What this task involves
Repeat, exactly as written, the lines from the one with "Task: Click the" to the final line of the listing, and keep every picture out.

[[ Records for processing open ]]

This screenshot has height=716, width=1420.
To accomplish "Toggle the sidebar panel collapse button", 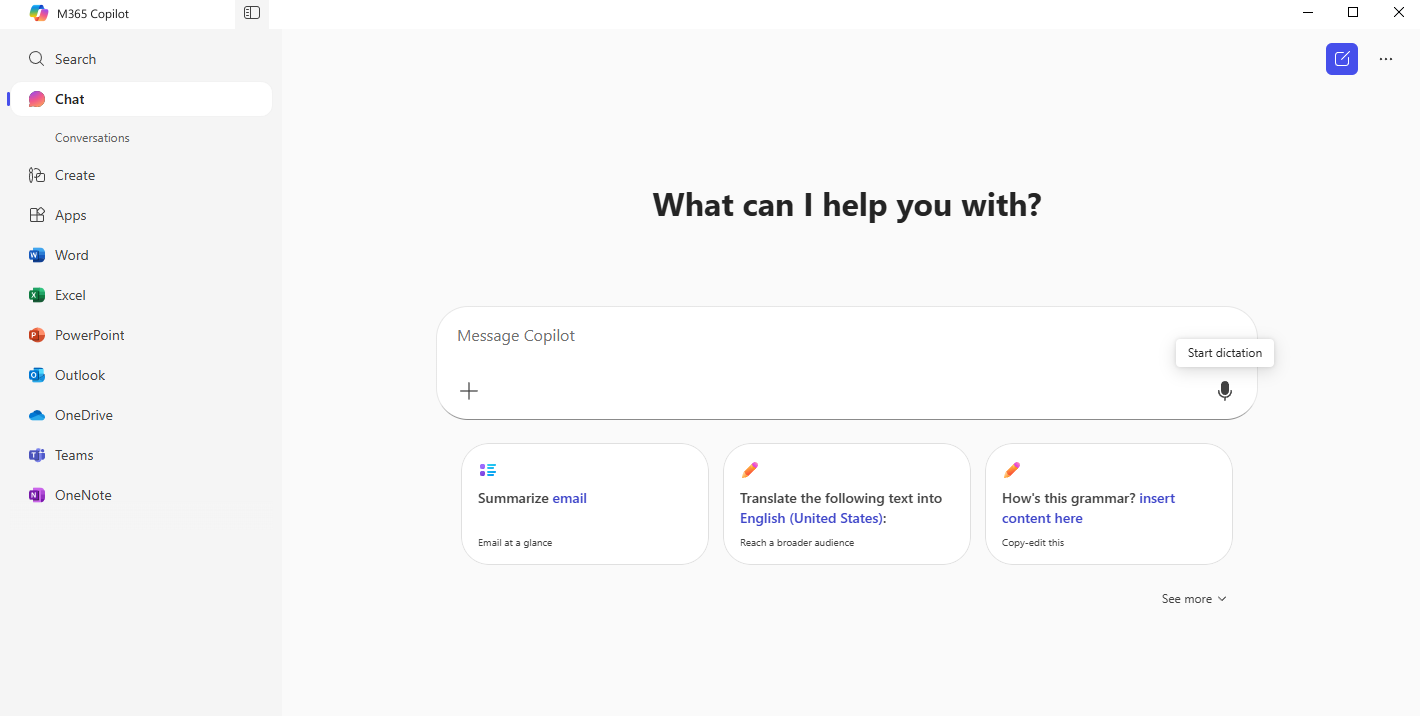I will pos(252,13).
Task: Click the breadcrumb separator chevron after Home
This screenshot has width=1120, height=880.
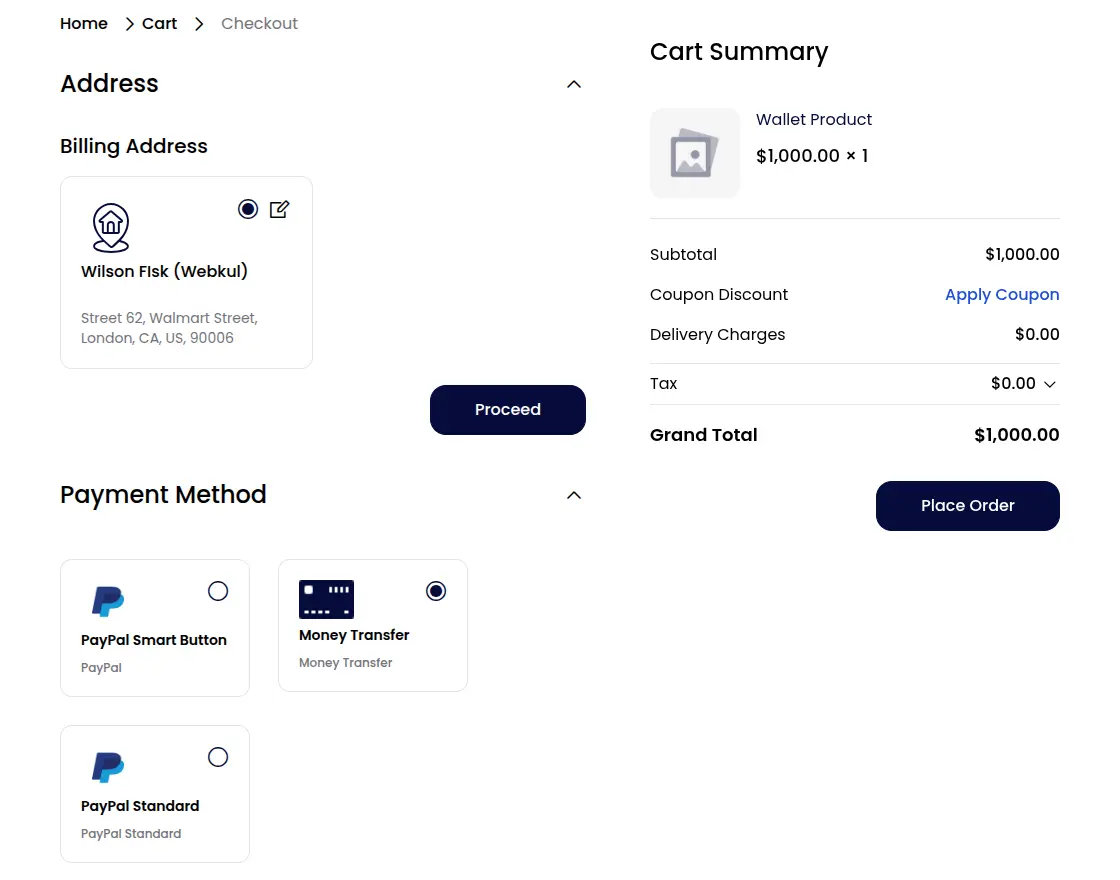Action: coord(129,23)
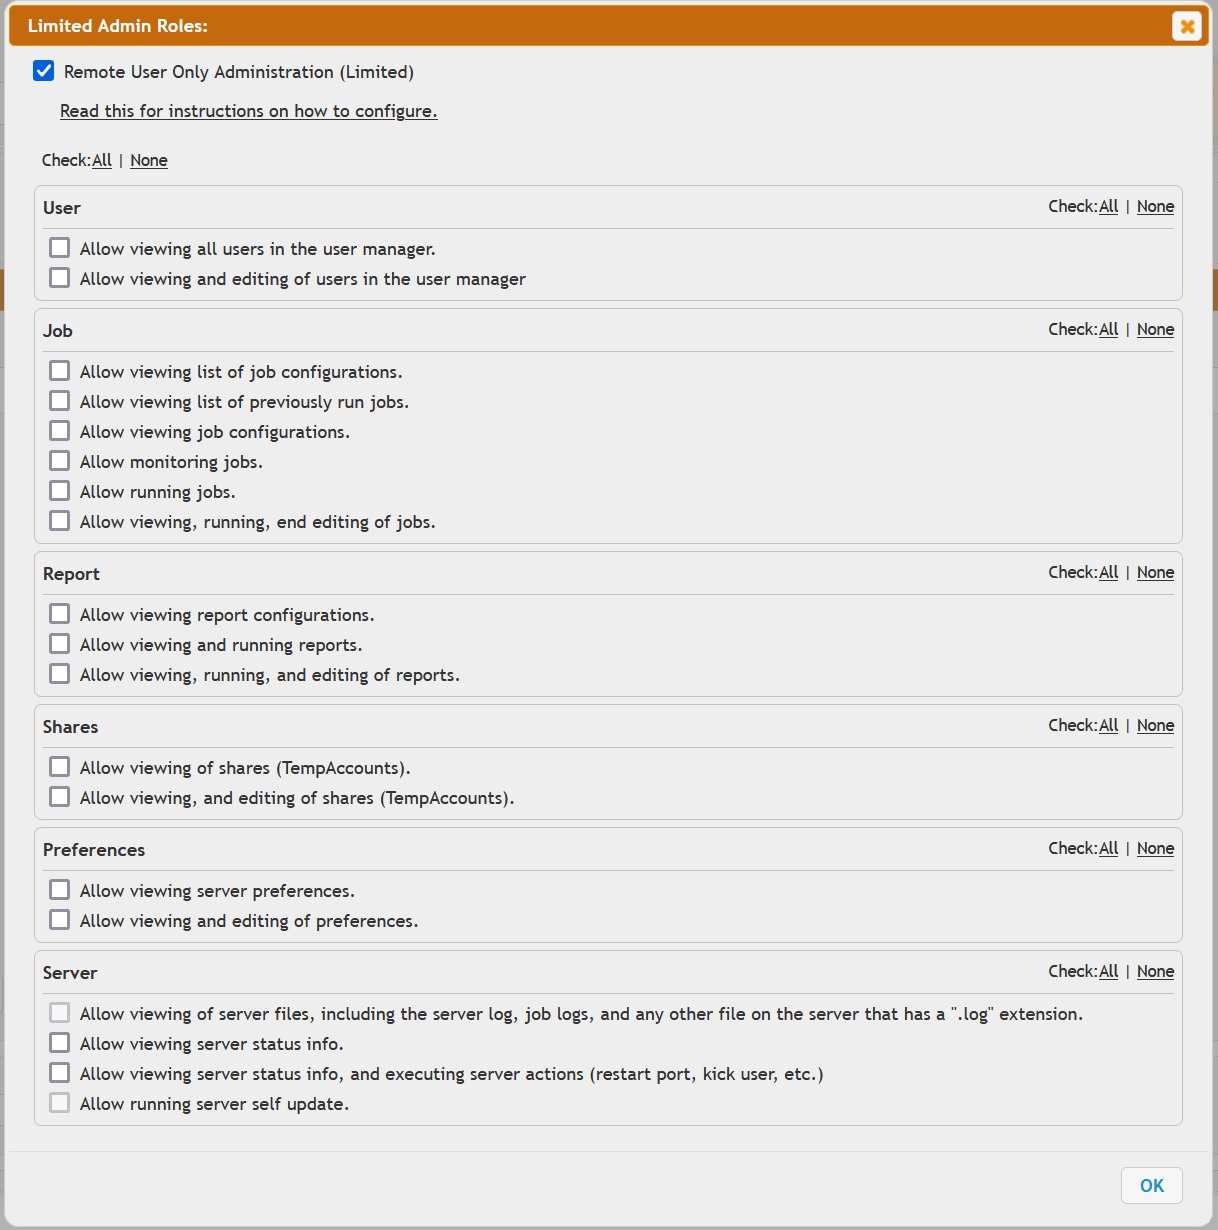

[[ Records for processing closed ]]

Answer to this task
Task: Click the breadcrumb separator chevron after Home
This screenshot has width=1120, height=880.
Action: coord(129,23)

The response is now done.